The buildings date back to 1837 when former merchant and educational pioneer David Stow opened the Dundas Vale Normal Seminary, Europe’s first purpose-built training institution for teachers. Some remnants of the old seminary still remain today – rooms with rows of sinks which were more recently used as storage, and wooden lockers can still be found. In 1913 the Glasgow Corporation agreed a deal to buy the estate, and build both a teacher training college and the associated Jordanhill School on the site. A new building was planned to provide teacher training. With the new school completed in 1920 and the college in 1921, the now Grade B listed David Stow Building facilitated all teacher training provided under the unified University of Glasgow. Centrally funded and with no ties with churches, the college was largely non-residential and its range of work was wider. A shortage of teachers throughout Britain in the late 1950s lead to large scale expansion at Jordanhill. Construction of a new purpose-built facility commenced in 1961, replacing a much older manor house on the site. In 1993, the college was required to merge with a higher education facility. The University of Strathclyde approached the college, and an agreement between both institutions was reached. In 1993 Jordanhill College became the Faculty of Education of the University of Strathclyde. With better use of facilities, and an ageing campus at Jordanhill which was highly protected by preservation orders, in 2010 the decision was made to close Jordanhill campus and move the Faculty all courses to its John Anderson Campus. 2011-12 was the last academic year held at the Jordanhill Campus before the move took place.

## Goal A
Duplicate the Jordanhill campus history word for word, in full.

## Provided records

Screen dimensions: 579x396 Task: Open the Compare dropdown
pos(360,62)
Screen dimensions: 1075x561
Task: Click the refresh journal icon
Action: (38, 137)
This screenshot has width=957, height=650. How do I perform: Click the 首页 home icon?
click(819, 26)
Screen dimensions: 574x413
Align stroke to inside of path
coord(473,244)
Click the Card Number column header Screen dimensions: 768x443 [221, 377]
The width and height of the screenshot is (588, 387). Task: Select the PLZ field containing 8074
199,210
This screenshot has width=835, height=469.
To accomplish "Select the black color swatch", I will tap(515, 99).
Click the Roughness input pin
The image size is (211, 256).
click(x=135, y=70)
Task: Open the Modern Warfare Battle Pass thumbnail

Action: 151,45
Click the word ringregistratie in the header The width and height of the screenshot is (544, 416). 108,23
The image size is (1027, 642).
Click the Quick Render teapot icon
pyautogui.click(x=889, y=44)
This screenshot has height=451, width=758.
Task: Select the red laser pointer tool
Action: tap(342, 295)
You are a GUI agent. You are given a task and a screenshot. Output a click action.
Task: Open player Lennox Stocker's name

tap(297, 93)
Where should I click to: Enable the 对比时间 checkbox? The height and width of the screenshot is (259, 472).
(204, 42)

## Goal B
Format everything in the entries from the line containing "Click the Card" down to the final entry as a JSON list of strings, one string per line, with blank lines left out.

## Exercise response A
The buildings date back to 1837 when former merchant and educational pioneer David Stow opened the Dundas Vale Normal Seminary, Europe’s first purpose-built training institution for teachers. Some remnants of the old seminary still remain today – rooms with rows of sinks which were more recently used as storage, and wooden lockers can still be found. In 1913 the Glasgow Corporation agreed a deal to buy the estate, and build both a teacher training college and the associated Jordanhill School on the site. A new building was planned to provide teacher training. With the new school completed in 1920 and the college in 1921, the now Grade B listed David Stow Building facilitated all teacher training provided under the unified University of Glasgow. Centrally funded and with no ties with churches, the college was largely non-residential and its range of work was wider. A shortage of teachers throughout Britain in the late 1950s lead to large scale expansion at Jordanhill. Construction of a new purpose-built facility commenced in 1961, replacing a much older manor house on the site. In 1993, the college was required to merge with a higher education facility. The University of Strathclyde approached the college, and an agreement between both institutions was reached. In 1993 Jordanhill College became the Faculty of Education of the University of Strathclyde. With better use of facilities, and an ageing campus at Jordanhill which was highly protected by preservation orders, in 2010 the decision was made to close Jordanhill campus and move the Faculty all courses to its John Anderson Campus. 2011-12 was the last academic year held at the Jordanhill Campus before the move took place.

## Exercise response B
[
  "Click the Card Number column header Screen dimensions: 768x443 [221, 377]",
  "The width and height of the screenshot is (588, 387). Task: Select the PLZ field containing 8074",
  "199,210",
  "This screenshot has width=835, height=469.",
  "To accomplish \"Select the black color swatch\", I will tap(515, 99).",
  "Click the Roughness input pin",
  "The image size is (211, 256).",
  "click(x=135, y=70)",
  "Task: Open the Modern Warfare Battle Pass thumbnail",
  "Action: 151,45",
  "Click the word ringregistratie in the header The width and height of the screenshot is (544, 416). 108,23",
  "The image size is (1027, 642).",
  "Click the Quick Render teapot icon",
  "pyautogui.click(x=889, y=44)",
  "This screenshot has height=451, width=758.",
  "Task: Select the red laser pointer tool",
  "Action: tap(342, 295)",
  "You are a GUI agent. You are given a task and a screenshot. Output a click action.",
  "Task: Open player Lennox Stocker's name",
  "tap(297, 93)",
  "Where should I click to: Enable the 对比时间 checkbox? The height and width of the screenshot is (259, 472).",
  "(204, 42)"
]